Brown the Butter: Melt 10 tablespoons of unsalted butter in a non-stick pan over medium-low heat. Stir until it turns brown and smells nutty.
Add Sugars: Lower the heat to its lowest setting. Add ½ to ⅔ cup packed brown sugar and ¼ cup white sugar. Whisk for 1-2 minutes, then remove from heat.
Mix Wet Ingredients: Let the mixture cool for 5 minutes. Add 1 large egg, 1 egg yolk, 1 teaspoon vanilla bean paste, and 1 teaspoon instant coffee dissolved in 1 teaspoon hot water. Whisk until smooth and creamy.

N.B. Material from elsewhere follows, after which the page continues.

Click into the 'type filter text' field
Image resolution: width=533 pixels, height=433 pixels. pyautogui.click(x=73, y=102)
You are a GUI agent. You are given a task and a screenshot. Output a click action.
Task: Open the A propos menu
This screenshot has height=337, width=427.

Prepare Dry Ingredients: In a separate bowl, sift together 1⅓ cups all-purpose flour, ¾ teaspoon salt, ½ teaspoon baking powder, and ¼ teaspoon baking soda. Mix in 4 ounces each of chopped dark and milk chocolate.
Combine: Fold the dry ingredients into the wet mixture in two batches. Mix until just combined, being careful not to overmix.

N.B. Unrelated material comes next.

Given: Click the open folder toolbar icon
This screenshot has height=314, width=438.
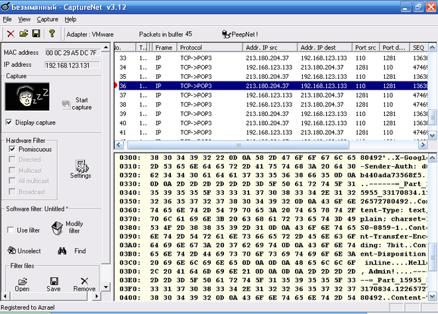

Scoop and Chill: Use a 2-tablespoon cookie scoop to divide the dough into 10 balls. Add extra chocolate chunks on top. Refrigerate for at least 2 hours, preferably overnight.
Bake: Preheat oven to 375°F (190°C). Place chilled cookie balls on a parchment-lined baking sheet, leaving 3 inches between each. Bake for 11-13 minutes.
Finish: Sprinkle baked cookies with flaky sea salt if desired. Let cool on the baking sheet for 10-15 minutes before serving.